The VA contends that the memorandum is excluded by section 804(3)(B) which excludes “any rule relating to agency management or personnel.”  In your January 2, 2003, letter to our Office, you contend that the memorandum is not merely an agency management matter because the result of the memorandum is to deprive veterans of significant benefits by preventing additional enrollees to the health care program.  Therefore, you believe the exception found in section 804(3)(C), which excludes “any rule of agency organization, procedure, or practice that does not substantially affect the rights or obligations of non-agency parties” is not available to the VA.

INFORMATION GIVEN →

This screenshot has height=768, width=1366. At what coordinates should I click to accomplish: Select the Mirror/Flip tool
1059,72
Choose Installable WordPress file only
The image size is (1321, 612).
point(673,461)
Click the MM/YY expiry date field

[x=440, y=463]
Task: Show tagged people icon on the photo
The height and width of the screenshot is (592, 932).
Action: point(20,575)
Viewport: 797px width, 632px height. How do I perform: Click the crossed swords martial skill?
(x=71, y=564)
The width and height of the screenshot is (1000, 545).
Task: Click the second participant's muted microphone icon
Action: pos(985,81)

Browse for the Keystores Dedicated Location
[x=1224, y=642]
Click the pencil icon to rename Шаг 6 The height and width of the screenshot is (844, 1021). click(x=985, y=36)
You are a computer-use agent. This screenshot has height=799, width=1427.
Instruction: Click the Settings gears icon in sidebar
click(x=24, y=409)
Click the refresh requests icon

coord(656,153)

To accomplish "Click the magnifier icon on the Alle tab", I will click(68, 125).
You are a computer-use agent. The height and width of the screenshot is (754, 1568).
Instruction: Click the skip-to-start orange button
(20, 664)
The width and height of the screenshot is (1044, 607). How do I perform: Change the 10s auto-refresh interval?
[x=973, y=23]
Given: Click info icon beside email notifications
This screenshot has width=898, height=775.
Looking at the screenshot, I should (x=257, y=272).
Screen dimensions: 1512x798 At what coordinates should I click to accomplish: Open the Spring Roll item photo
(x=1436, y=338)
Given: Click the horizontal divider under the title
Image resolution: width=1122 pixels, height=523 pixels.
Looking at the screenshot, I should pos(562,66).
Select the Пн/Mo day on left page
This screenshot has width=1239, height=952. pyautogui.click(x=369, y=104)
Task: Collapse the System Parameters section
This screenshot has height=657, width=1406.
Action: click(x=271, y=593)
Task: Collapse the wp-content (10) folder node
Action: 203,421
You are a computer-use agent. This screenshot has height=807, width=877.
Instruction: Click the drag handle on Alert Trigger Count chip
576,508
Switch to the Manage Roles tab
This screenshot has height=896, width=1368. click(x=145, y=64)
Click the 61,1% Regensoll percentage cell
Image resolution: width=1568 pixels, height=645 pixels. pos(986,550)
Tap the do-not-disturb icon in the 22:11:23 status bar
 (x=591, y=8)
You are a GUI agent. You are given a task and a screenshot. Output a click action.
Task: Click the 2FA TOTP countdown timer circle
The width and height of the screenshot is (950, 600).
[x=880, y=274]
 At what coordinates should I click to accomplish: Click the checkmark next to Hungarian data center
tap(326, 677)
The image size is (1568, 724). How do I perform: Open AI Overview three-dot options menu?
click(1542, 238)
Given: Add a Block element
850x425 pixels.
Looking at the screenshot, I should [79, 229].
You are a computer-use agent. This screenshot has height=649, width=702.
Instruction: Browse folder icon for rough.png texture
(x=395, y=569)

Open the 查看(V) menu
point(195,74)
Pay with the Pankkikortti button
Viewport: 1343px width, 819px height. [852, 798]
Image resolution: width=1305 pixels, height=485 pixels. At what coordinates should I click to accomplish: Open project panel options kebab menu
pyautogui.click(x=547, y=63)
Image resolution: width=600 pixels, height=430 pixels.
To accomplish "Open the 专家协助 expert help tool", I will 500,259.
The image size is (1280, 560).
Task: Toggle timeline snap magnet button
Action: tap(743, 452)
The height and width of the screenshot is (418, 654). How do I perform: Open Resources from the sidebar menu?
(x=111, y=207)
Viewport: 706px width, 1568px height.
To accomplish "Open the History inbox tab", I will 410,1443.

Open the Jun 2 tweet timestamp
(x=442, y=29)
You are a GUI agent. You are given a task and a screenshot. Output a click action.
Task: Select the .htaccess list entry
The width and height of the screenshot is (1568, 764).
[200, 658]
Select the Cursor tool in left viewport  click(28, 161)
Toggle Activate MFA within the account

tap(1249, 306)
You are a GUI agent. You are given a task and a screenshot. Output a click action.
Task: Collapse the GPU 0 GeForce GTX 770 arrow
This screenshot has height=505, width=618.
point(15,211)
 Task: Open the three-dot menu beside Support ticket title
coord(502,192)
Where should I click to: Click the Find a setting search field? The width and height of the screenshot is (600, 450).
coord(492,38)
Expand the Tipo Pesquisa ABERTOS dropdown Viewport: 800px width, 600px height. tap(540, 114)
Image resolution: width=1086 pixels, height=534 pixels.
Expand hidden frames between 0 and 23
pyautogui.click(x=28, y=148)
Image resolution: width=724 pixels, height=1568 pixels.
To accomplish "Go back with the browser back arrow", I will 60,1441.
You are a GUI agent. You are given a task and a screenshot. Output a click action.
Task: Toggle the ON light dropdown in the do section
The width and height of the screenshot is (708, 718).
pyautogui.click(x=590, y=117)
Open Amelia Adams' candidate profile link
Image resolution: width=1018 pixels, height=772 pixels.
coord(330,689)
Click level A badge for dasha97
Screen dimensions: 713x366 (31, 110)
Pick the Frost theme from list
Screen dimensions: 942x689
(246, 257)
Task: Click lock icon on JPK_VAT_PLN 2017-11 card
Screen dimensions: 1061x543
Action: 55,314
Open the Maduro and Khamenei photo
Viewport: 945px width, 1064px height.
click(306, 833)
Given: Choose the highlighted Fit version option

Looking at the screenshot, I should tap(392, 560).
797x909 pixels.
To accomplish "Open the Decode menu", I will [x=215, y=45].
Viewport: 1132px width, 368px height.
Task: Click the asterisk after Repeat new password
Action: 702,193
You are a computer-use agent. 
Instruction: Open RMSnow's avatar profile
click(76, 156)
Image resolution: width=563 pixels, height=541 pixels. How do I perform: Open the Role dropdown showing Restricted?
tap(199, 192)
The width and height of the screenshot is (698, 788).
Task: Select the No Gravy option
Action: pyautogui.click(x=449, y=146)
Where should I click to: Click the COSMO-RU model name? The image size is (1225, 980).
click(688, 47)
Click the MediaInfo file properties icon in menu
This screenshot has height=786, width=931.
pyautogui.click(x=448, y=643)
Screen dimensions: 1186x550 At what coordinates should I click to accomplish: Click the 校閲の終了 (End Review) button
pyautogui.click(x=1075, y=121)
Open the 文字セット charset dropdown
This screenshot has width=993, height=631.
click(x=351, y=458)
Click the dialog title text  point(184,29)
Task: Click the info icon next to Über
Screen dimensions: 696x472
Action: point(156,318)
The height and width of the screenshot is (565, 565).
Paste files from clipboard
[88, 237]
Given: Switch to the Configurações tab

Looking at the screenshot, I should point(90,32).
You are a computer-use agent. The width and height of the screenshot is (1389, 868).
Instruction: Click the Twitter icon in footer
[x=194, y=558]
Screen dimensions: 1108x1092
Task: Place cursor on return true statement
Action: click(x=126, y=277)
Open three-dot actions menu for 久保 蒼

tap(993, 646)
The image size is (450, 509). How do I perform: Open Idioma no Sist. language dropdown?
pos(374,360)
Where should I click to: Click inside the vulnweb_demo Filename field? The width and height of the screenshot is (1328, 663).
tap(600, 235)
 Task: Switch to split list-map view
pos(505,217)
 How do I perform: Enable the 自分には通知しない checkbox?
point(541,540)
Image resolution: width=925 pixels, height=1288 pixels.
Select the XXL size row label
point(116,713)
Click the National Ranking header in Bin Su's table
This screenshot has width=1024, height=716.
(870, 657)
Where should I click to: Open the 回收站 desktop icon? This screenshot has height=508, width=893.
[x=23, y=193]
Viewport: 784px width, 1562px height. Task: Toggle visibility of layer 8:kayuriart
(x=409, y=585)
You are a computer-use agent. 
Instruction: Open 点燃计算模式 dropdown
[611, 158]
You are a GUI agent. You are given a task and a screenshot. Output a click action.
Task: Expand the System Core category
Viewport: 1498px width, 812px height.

PROMPT A →
Reproduce the passage on the VA memorandum word for word, starting at "The VA contends" and ending at "available to the VA.".
PROMPT B →
Carry the passage on the VA memorandum forward from its last sentence.
The data has nothing to do with what is asked here.

WRITTEN REPLY A →
The VA contends that the memorandum is excluded by section 804(3)(B) which excludes “any rule relating to agency management or personnel.”  In your January 2, 2003, letter to our Office, you contend that the memorandum is not merely an agency management matter because the result of the memorandum is to deprive veterans of significant benefits by preventing additional enrollees to the health care program.  Therefore, you believe the exception found in section 804(3)(C), which excludes “any rule of agency organization, procedure, or practice that does not substantially affect the rights or obligations of non-agency parties” is not available to the VA.

WRITTEN REPLY B →
Upon our review, we agree that the memorandum is a document of agency procedure or practice under section 804(3)(C).  The critical issue is whether the memorandum “affects the rights or obligations of non-agency parties” (i.e., veterans).  We find that it does not.  Here, the VA has made a decision to stop marketing activities regarding its health care system. This is the type of internal agency rule that the courts have held are mainly directed toward improving the efficient and effective operation of an agency rather than determining the rights and interests of affected parties.[4]
Here, no veteran is being denied the right to enroll in the system and no enrolled veterans are being dropped from the program.  These are the substantive rights that the memorandum would need to affect for it to be considered a “rule.”  When veterans are discharged or released from active service, they are advised in writing of all benefits and services for which they may be eligible, as required by the Veterans Outreach Service Program.[5]  We do not find the fact that the VA is no longer publicizing its health care system at health fairs, veterans' open houses, or through newspaper articles to have affected the rights of veterans such that the memorandum would be considered a “rule” under the CRA.
We trust this responds to your inquiry.  If you have any questions, please contact James Vickers, Assistant General Counsel, on 202-512-8210.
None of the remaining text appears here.